Proceder con base en consensos

Proceder con base en consensos

¿Cuánta oposición va a ser necesaria para que los países entren en razón?

02 de marzo 2019 , 11:51 p.m.

Los que creen saber cómo es la cosa con Venezuela no saben mucho porque es una situación sin precedentes, una dictadura dura en el norte de Suramérica.

Un robo de cientos y cientos de miles de millones de dólares, con una implicación cubana no tan atractiva, y una administración en Washington manejada un poco al azar. Porque hacen falta principios.

En Estados Unidos, los que tienen principios están en su mayoría en lo que queda de sano y fuerte del lado demócrata, donde sí hay a quién admirar... aunque no dan pie con bola.

La Corte Penal Internacional va a tener que decretar unas ‘tierras de nadie’ para refugiar a los que se tienen que ir de Venezuela para que esta vuelva a su camino, y espero que eso lo estén negociando. Es la prioridad.

Y la oposición va a tener que institucionalizar (López Michelsen) o reencuadernar (derivado de Carlos Lleras) su posición, su ideario dinámico y su estrategia para mantenerse unida en el tiempo, pues ese es el ingrediente secreto, y representar un progresismo digno asido en paz y diálogo, mas no exento de autoridad. La oposición venezolana, digo.

La colombiana, si se quiere escindir en dos, vuelve a perder.

La oposición a la evolución del planeta ya incluye niñas de bachillerato que se niegan a asistir a clase y acampan frente a los parlamentos. En Bélgica, en Inglaterra, ojalá en todo el mundo.

¿Cuánta oposición va a ser necesaria para que los países entren en razón? El caso inglés se juega ahora en el escenario del mundo como un drama, o sea, un juego de tronos en el que una minoría pretende negar los derechos de los demás, negar la democracia, agarrarse del poder y acaparar el tesoro.

Lo que está en juego en Inglaterra es la Democracia, aquel don de Grecia clásica, jamás superado. En este momento, en Colombia, la defensa de la Constitución por las altas cortes y el marginamiento voluntario de estas de la feria de influencias son indicios de que la democracia no ha muerto.

Mi interrogante se refiere a si el colombiano medio y una contraparte femenina de él tienen suficiente conciencia política para ser baluartes de la democracia. Los individuos somos la democracia; y viceversa. Tenemos que defenderla cuando la atacan. Y ella nos ampara.

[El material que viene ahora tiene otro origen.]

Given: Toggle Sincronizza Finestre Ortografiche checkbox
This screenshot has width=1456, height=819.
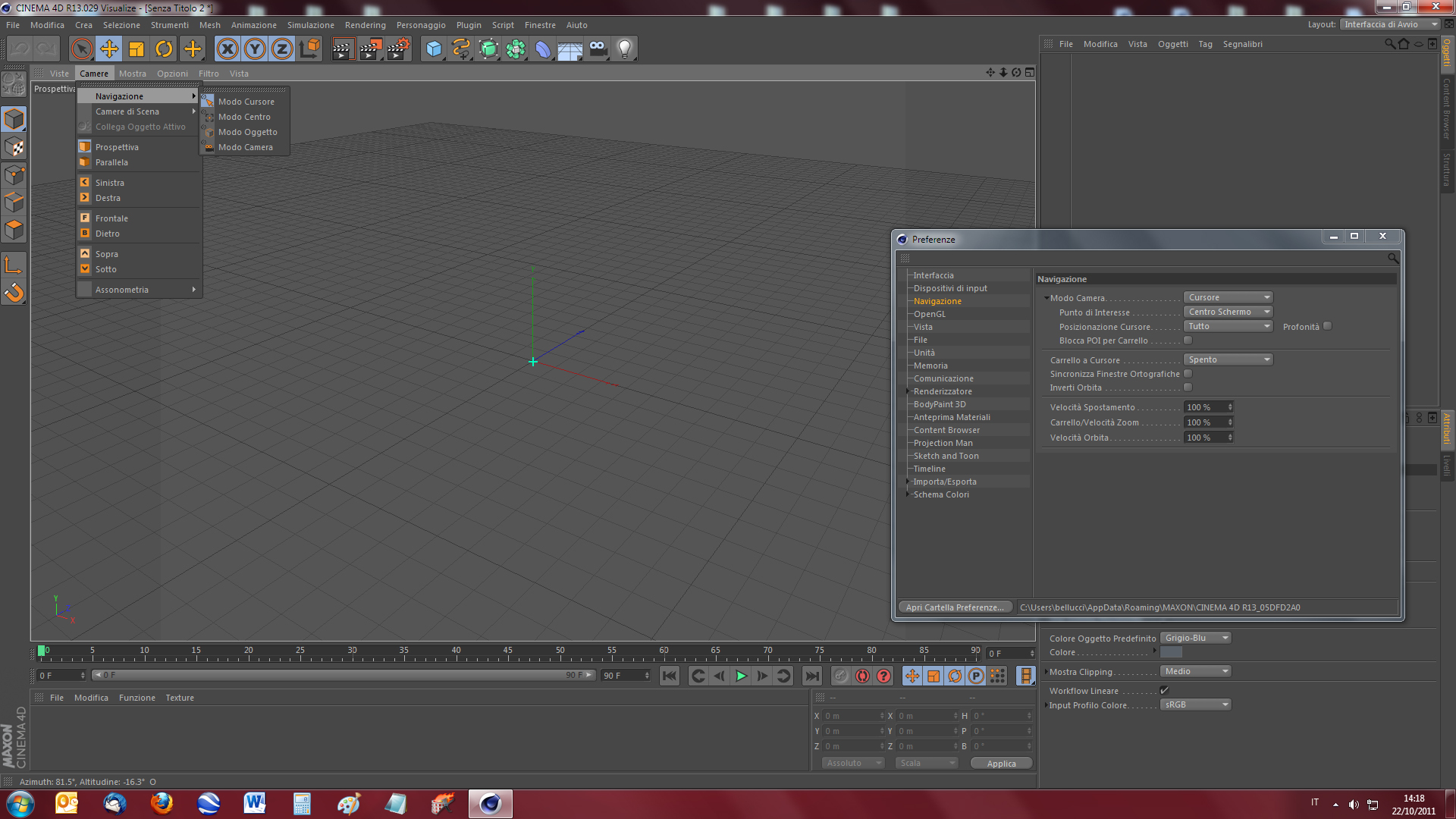Looking at the screenshot, I should [1188, 374].
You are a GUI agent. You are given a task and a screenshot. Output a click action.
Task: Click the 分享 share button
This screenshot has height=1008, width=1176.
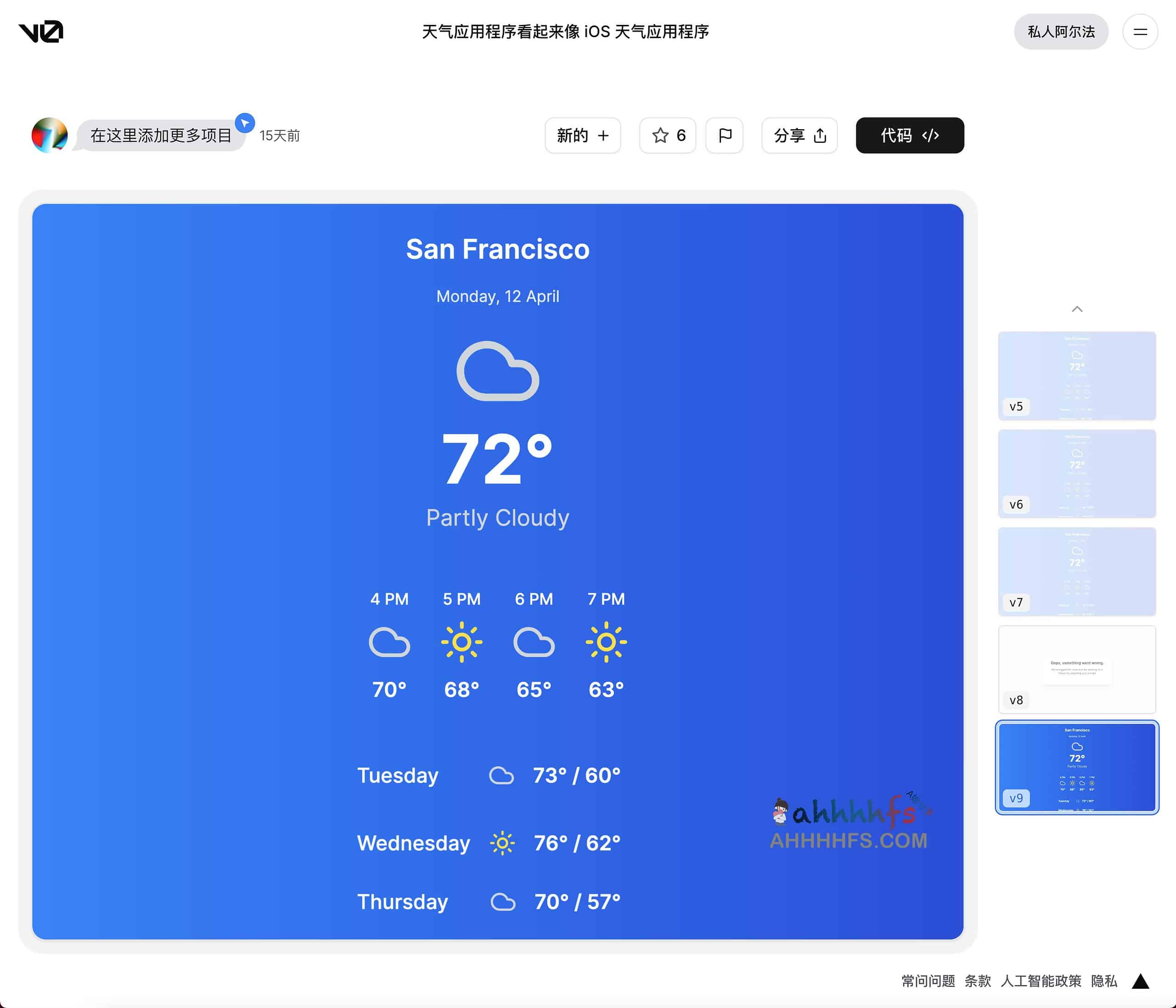(799, 135)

Mirar la meta con Venezuela y ponerla en la mira y demandar de todos su activo apoyo. Tal es la tarea de la diplomacia en este momento. Vamos a ver cómo estamos en diplomacia, señoras y señores del alto estamento nacional y hemisférico, ahora que vais a definir esta situación en la que estamos.

Producir comida de manera democrática, nada más revolucionario en Latinoamérica, ¿no?

¿Imposible? Para nada, buenísimo.

Hay suficiente tierra para que una parte buena se vaya a producir comida democráticamente. Eso no les va a quitar nada a los intereses agrarios. Tener una fuerza de trabajo bien alimentada es una ventaja estratégica. Adelante con eso. En Colombia y en Venezuela. De la mano de la reorientación ecológica, que no da tregua.

Después, ninguno de los dos países sería imposible de manejar si hay un corto plazo benévolo y un mediano plazo respaldado por una mayoría.

Como sea, sin un gobierno mayoritario, nada. Ni allá ni acá. Es la condición de posibilidad para que cualquier proyecto político se cumpla.

Olvídense del ‘Art of the Deal’, piensen mejor en consenso.